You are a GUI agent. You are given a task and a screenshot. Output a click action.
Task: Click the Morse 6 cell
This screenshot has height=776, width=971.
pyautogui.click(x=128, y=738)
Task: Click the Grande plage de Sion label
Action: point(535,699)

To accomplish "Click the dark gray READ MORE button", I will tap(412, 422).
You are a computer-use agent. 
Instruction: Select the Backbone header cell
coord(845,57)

= = = = =

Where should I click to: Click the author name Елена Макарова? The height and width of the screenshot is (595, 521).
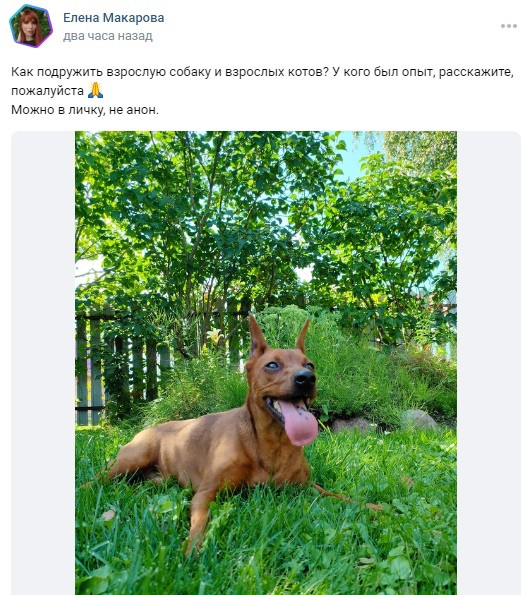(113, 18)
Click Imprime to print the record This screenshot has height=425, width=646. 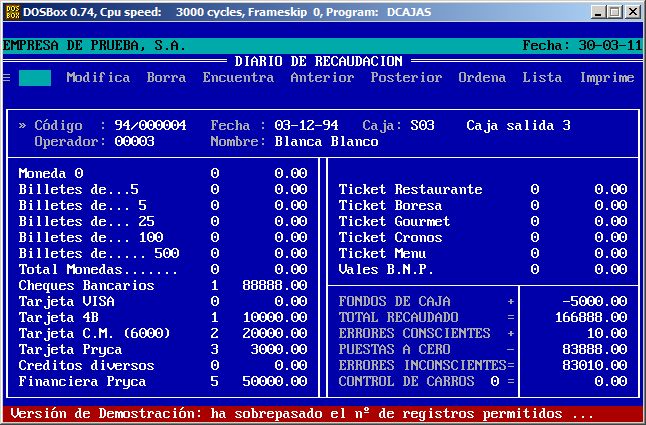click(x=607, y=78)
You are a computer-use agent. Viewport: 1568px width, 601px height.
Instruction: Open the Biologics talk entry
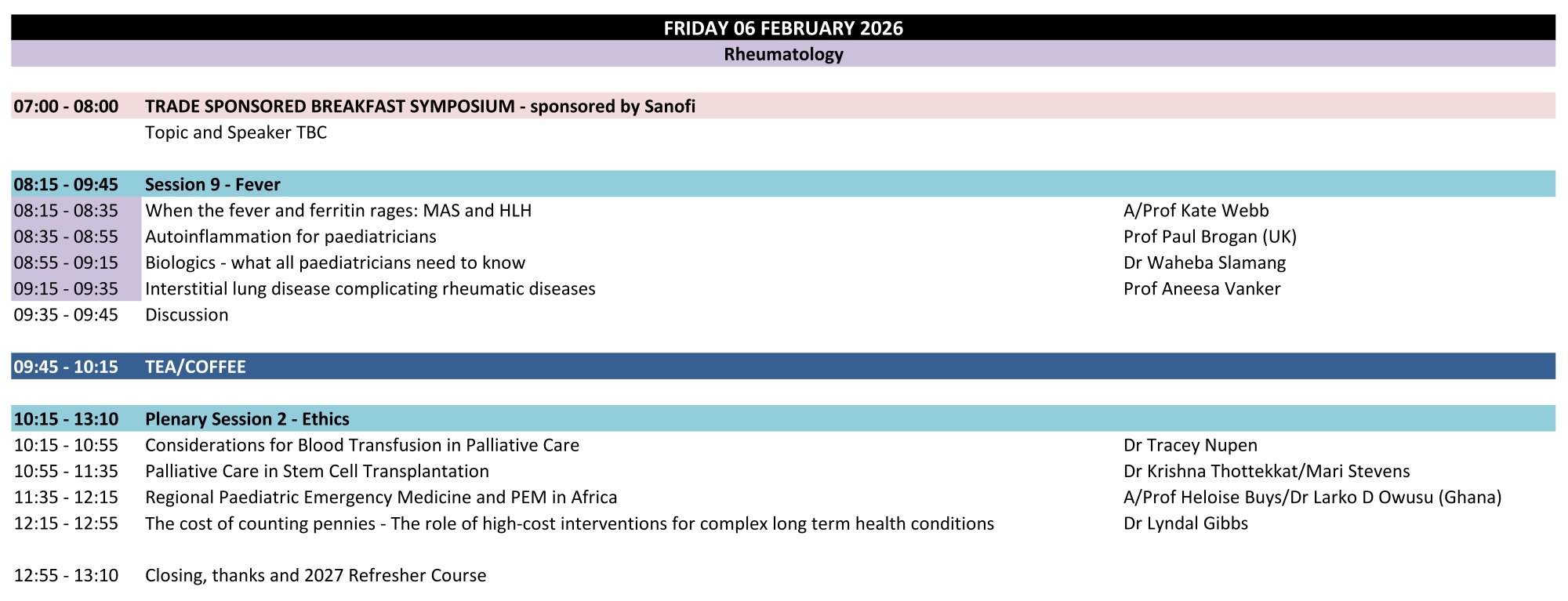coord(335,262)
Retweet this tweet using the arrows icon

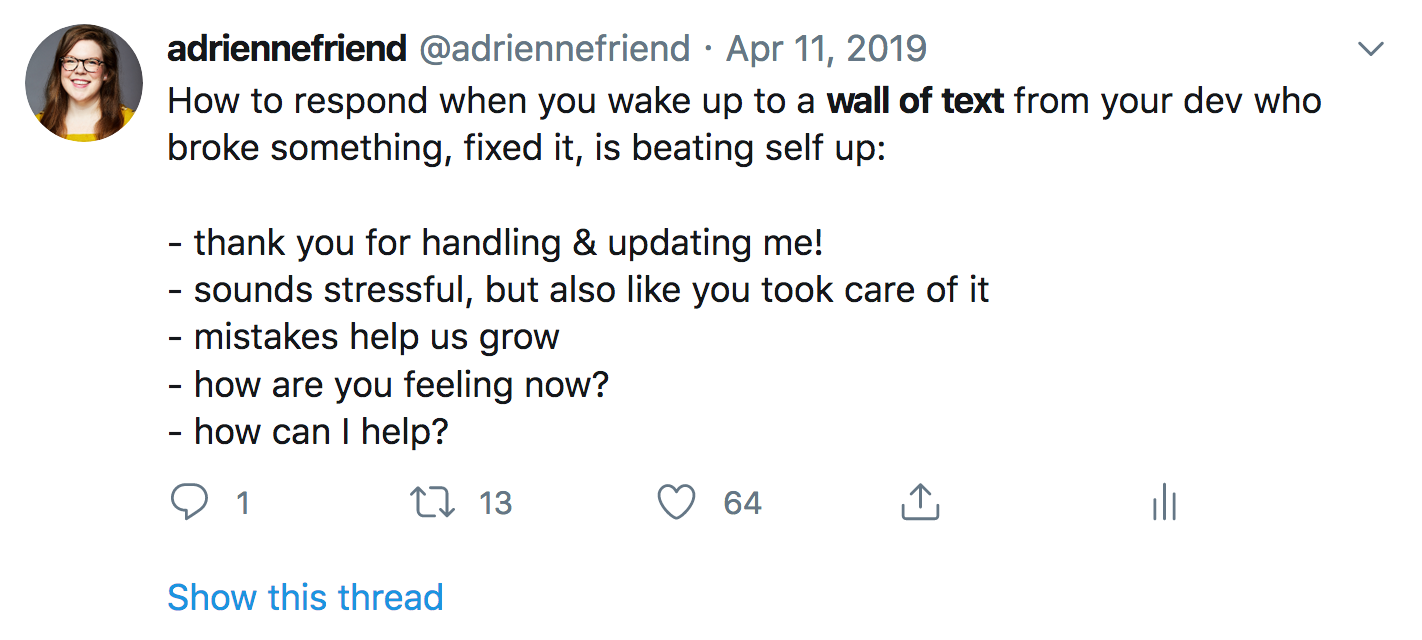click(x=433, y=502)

= = = = =

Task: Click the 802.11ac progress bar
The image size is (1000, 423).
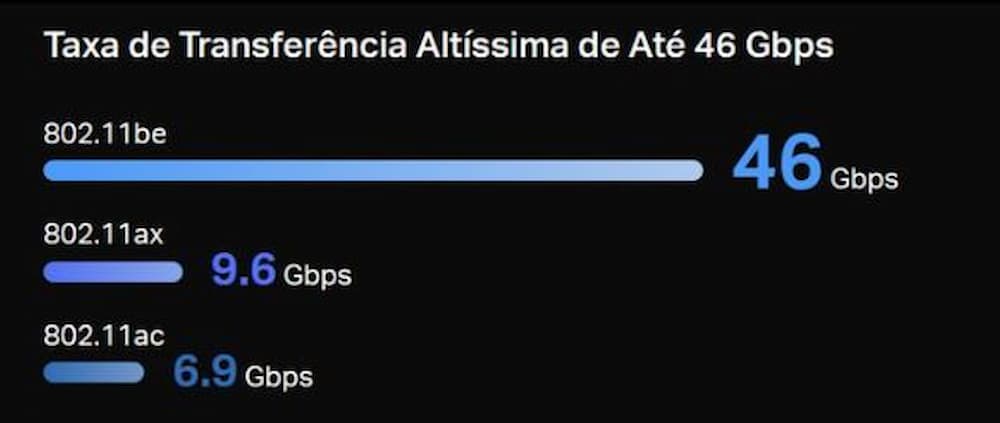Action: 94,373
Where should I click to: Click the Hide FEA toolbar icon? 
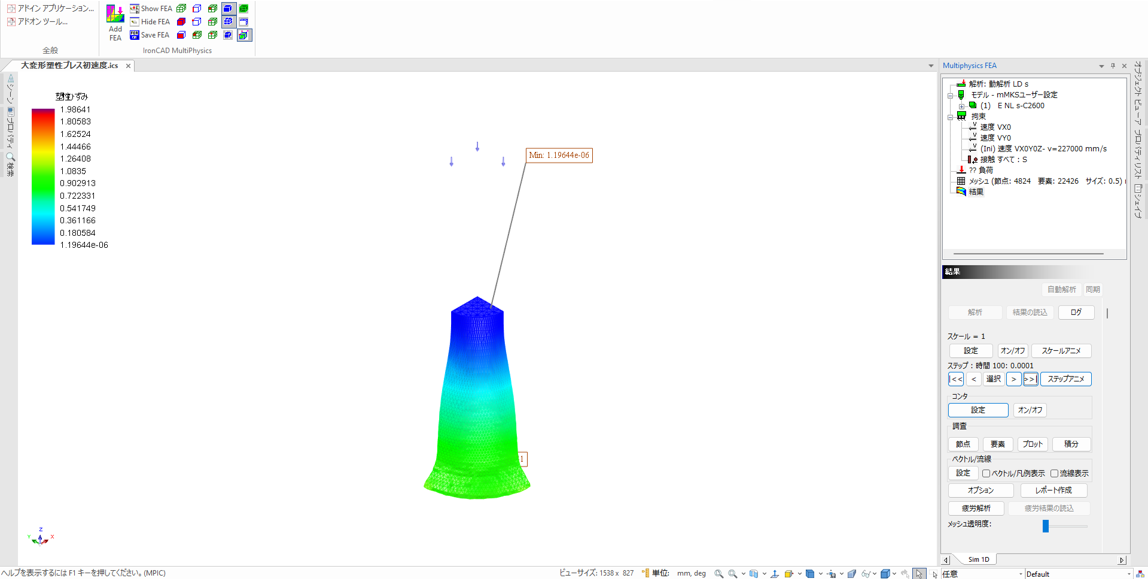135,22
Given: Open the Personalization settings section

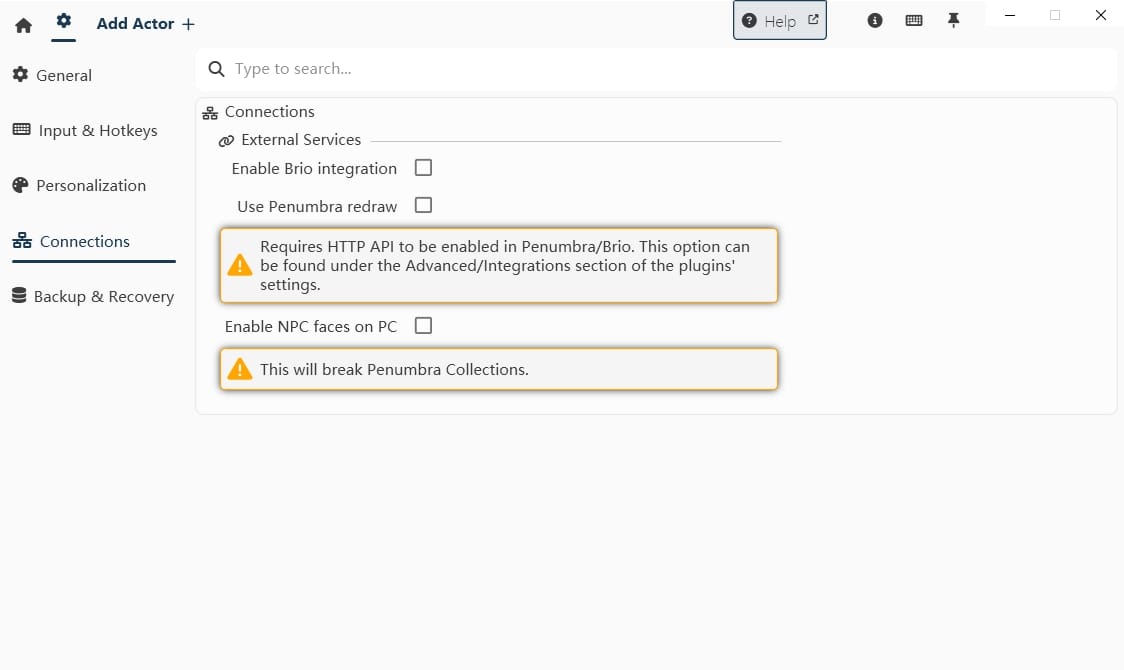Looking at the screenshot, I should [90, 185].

= = = = =

Using the listing above, pick out each line that contains the word "agent", then copy it.

You are a GUI agent. You are given a task and a screenshot. Output a click action.
You are a computer-use agent. 
You are a computer-use agent. Viewport: 1568px width, 601px height.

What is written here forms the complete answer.